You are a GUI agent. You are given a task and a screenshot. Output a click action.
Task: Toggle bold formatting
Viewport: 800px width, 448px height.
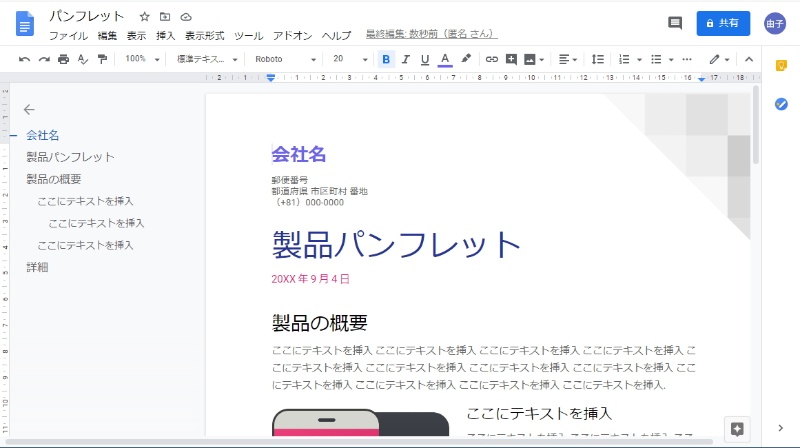coord(387,59)
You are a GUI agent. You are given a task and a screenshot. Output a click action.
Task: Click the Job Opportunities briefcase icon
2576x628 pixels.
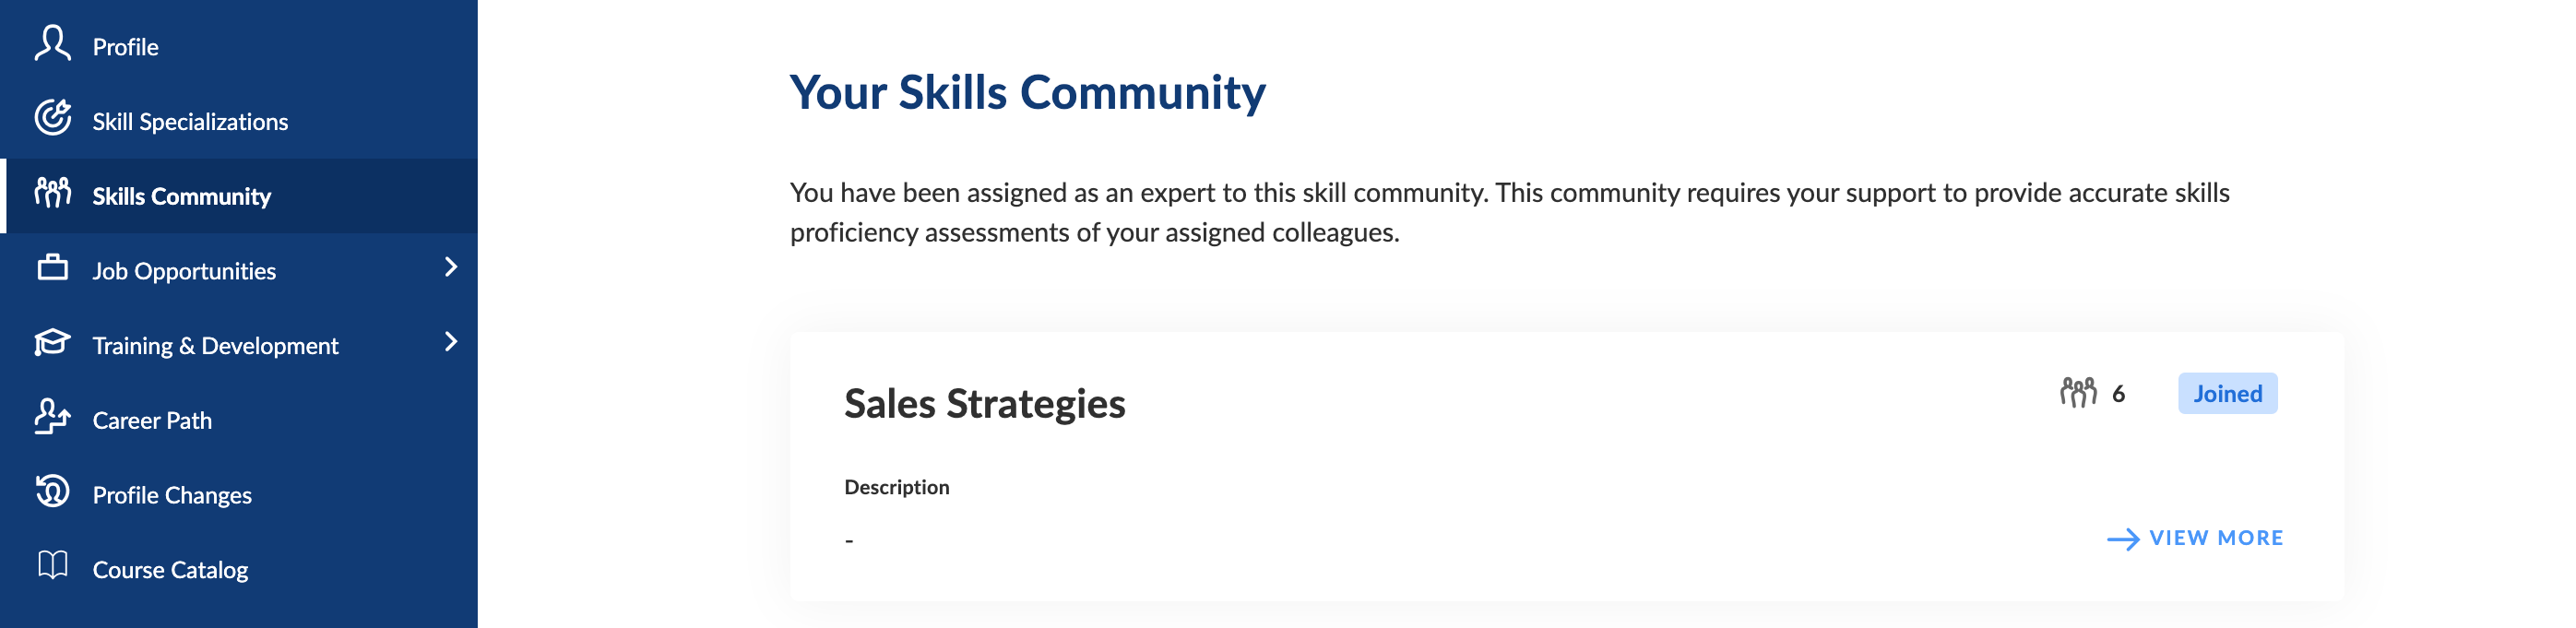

------------------------------------------------

> **DIRECTION**
Rewrite the listing above, replacing "click action" with "tap action" everywhere and changing nothing else. Omit the pictures.

> **COMPLETED TASK**
You are a GUI agent. You are given a task and a screenshot. Output a tap action.
Task: Toggle bold formatting
Viewport: 800px width, 448px height.
coord(387,59)
You are a GUI agent. You are given a task and a screenshot. Output a tap action.
Task: Click the Job Opportunities briefcase icon
2576x628 pixels.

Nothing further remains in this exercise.